The safety profile of long-term, high-dose intraocular corticosteroid delivery

Purpose

To report the feasibility and safety profile of 2-mg and 6-mg fluocinolone acetonide implants after long-term follow-up in eyes with choroidal neovascularization (CNV).

Design

Prospective, noncomparative, interventional case series of patients with non-age-related subfoveal choroidal neovascularization enrolled in a compassionate use protocol.

Methods

Sustained drug delivery devices containing either 2 mg (eight eyes) or 6 mg (six eyes) of fluocinolone acetonide were implanted through the pars plana into the vitreous cavity of 14 patients with predominantly classic, subfoveal CNV. The main outcome measures were complications related to the device.

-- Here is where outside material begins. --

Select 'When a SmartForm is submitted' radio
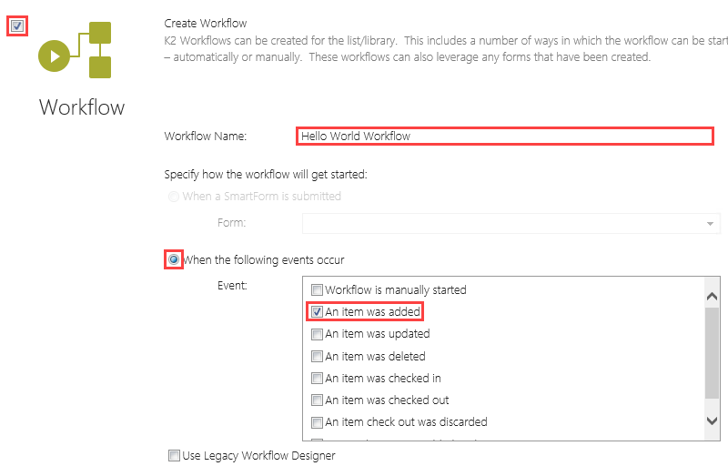728x466 pixels. point(174,196)
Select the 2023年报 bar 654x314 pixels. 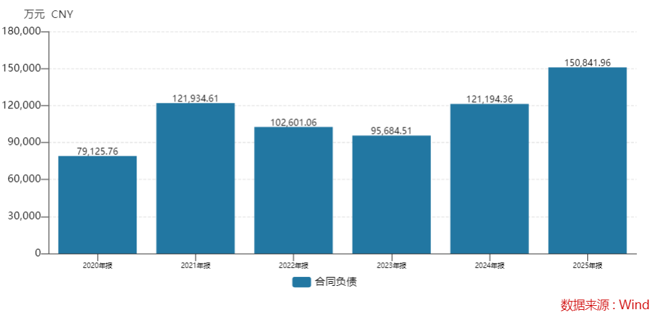[391, 195]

Secondary outcome measures were involution of established CNV, inhibition of recurrent CNV, and visual acuity.

Results

Patients had a diagnosis of ocular histoplasmosis (seven), myopic degeneration (four), angioid streaks (two), and punctate inner choroidopathy (one). Patients were followed for an average of 33 months (range, 16 to 40 months). All 14 eyes developed elevated intraocular pressure and cataract. Four eyes developed nonischemic central retinal vein occlusion. Complications required implant removal in 8 eyes. Ten of 14 eyes demonstrated involution of CNV or inhibition of recurrent CNV. Ten eyes had stable or improved visual acuity. Median initial visual acuity was 20/64. Median final visual acuity was 20/40.

Conclusions

Long-term follow-up demonstrates a significant complication rate with the sustained release of high-dose intraocular corticosteroids. The complications are treatable, and eyes can retain good vision. This therapeutic approach warrants further study to identify if lower doses of corticosteroids may reduce the complication rate yet still be effective in treating ocular disease.